E, para quem procura o instituto pelo atendimento e não pelo dado, o trabalho de extensão rural continua acontecendo nos escritórios locais: em setembro de 2025, já depois do período coberto aqui, uma unidade municipal promoveu um intercâmbio sobre uso e processamento de plantas medicinais, exemplo do tipo de ação que chega ao produtor pelo balcão, e não pela tela.

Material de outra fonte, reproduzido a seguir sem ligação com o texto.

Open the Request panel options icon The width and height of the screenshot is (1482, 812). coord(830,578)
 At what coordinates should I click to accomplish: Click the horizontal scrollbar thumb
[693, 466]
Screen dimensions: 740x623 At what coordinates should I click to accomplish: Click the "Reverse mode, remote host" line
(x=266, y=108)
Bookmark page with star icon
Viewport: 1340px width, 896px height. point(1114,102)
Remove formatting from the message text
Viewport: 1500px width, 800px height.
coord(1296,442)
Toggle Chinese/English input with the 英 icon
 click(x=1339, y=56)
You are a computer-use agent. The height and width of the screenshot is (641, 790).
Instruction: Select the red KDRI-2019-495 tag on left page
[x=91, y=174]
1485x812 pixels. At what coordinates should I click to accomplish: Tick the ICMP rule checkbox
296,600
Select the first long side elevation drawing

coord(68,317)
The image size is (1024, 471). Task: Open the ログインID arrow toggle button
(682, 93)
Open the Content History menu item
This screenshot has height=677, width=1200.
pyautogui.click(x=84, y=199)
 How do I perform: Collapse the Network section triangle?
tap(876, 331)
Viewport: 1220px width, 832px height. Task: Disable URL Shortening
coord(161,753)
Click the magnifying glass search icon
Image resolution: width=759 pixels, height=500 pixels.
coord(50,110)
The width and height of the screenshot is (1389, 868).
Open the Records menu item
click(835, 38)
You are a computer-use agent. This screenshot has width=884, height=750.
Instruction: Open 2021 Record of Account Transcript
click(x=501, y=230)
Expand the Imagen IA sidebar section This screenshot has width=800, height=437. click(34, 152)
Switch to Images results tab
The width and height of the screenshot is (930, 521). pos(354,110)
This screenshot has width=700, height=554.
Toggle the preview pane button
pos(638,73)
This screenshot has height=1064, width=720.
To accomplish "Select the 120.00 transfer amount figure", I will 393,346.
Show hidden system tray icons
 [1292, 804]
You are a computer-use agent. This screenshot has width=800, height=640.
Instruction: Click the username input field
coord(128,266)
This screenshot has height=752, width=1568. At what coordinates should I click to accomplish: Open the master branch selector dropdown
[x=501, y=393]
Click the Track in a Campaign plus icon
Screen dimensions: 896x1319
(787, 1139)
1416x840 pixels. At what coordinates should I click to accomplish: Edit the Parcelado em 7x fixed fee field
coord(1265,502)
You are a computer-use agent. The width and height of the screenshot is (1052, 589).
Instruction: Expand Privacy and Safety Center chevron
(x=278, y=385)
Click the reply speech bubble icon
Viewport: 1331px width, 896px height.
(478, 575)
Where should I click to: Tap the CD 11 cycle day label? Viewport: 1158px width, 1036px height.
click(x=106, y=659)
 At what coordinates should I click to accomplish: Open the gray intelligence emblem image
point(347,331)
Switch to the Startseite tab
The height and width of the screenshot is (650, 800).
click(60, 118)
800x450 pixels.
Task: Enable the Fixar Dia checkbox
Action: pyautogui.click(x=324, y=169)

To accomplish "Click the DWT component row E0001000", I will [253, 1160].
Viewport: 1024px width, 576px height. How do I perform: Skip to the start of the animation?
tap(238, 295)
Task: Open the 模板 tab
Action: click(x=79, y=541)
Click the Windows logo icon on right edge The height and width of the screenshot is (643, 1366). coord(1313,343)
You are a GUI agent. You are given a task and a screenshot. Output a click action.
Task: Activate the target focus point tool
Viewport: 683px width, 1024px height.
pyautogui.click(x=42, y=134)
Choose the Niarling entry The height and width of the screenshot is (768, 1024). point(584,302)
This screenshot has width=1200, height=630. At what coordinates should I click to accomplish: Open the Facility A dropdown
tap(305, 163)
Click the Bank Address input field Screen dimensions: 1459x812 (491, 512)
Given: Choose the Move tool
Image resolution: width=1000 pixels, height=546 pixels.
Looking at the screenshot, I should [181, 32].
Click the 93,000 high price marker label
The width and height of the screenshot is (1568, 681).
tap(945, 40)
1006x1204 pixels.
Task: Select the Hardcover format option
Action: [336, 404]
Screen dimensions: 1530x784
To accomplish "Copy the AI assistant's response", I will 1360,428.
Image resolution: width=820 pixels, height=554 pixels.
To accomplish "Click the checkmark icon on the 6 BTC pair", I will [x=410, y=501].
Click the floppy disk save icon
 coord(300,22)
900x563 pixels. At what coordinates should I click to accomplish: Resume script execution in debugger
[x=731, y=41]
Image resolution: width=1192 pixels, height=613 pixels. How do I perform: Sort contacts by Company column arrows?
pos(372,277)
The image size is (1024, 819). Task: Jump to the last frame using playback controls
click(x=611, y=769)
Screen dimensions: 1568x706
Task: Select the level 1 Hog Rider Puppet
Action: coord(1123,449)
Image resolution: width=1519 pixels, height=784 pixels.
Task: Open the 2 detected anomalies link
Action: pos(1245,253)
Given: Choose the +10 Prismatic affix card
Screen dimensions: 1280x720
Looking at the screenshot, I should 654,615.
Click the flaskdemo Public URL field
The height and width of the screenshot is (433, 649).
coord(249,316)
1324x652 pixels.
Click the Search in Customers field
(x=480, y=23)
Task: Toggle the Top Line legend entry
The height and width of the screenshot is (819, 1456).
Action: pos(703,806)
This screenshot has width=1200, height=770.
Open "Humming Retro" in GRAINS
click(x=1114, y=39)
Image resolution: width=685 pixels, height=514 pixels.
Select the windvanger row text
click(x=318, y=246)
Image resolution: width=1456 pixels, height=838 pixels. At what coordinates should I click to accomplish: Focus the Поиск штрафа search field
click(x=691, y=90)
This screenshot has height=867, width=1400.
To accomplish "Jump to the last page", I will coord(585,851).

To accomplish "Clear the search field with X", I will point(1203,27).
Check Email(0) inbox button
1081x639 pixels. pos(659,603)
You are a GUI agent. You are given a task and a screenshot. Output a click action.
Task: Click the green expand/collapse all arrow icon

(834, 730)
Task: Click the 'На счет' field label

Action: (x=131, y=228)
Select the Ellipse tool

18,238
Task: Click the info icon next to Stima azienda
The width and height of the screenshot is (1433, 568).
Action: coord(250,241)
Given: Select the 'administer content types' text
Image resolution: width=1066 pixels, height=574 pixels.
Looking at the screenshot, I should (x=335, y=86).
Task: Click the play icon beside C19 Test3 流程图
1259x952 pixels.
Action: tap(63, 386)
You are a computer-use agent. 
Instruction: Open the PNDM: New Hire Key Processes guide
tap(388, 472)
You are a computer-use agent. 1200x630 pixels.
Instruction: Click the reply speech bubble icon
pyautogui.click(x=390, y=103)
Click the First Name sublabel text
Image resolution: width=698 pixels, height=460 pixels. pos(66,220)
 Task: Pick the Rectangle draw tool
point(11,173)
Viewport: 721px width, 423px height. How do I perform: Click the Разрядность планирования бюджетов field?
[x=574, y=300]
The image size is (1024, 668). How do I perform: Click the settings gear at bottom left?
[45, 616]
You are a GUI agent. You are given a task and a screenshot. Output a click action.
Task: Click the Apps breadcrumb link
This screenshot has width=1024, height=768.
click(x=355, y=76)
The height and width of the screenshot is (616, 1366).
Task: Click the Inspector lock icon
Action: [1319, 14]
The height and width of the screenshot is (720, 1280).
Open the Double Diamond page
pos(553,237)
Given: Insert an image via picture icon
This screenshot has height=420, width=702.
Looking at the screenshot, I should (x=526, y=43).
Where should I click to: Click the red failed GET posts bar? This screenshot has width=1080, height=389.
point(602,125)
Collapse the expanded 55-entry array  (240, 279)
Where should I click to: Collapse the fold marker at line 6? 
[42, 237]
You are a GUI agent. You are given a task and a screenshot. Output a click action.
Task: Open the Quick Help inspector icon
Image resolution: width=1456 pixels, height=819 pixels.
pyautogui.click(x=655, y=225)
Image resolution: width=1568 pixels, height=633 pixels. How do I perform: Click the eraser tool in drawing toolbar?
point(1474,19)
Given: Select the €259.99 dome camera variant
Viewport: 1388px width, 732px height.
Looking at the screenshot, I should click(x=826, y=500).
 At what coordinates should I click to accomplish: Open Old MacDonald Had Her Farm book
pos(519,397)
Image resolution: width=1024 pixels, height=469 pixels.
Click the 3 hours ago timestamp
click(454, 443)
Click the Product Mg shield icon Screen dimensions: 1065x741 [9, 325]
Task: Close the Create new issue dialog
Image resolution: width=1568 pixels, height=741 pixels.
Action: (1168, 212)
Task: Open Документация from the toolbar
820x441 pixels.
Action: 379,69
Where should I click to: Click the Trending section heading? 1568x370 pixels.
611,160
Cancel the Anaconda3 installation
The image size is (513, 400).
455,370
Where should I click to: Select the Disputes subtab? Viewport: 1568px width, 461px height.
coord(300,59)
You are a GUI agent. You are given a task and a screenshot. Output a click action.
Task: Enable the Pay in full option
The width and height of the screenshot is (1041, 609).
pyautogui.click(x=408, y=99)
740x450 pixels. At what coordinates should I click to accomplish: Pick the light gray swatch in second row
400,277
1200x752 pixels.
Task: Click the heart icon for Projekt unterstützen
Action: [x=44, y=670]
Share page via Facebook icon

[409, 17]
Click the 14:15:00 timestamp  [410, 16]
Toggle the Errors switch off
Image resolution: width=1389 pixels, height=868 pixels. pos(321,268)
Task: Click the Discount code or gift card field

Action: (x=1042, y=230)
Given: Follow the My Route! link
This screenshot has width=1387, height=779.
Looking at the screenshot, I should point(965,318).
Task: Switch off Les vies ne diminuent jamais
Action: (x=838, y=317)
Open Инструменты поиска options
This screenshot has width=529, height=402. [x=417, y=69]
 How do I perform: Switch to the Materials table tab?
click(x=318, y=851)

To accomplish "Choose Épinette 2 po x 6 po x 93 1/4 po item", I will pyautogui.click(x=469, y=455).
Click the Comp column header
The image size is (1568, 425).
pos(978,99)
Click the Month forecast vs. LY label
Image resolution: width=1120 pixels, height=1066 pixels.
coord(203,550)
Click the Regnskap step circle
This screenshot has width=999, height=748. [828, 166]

Os outros produtos do ano, e onde encontrá-los

O balanço reúne, além das estações, três frentes que o instituto tratou como entrega de 2024. A chegada das novas estações ao monitoramento meteorológico capixaba foi anunciada em texto próprio pelo instituto. O Atlas Climatológico inédito do Espírito Santo foi divulgado como retrato histórico do clima no Estado. E o projeto Aprendendo com a Chuva encerrou o ciclo com jovens capixabas, criado para que eles entendessem melhor como a chuva se comporta no território capixaba.

A Coordenação de Meteorologia responde ainda, segundo o instituto, pelas previsões do tempo e pelas previsões meteorológica, agrometeorológica e climática, além de colaborar com o setor agropecuário capixaba e de analisar as mudanças do clima — a lista que o balanço apresenta como rotina do setor, sem detalhar a periodicidade de nenhum desses produtos.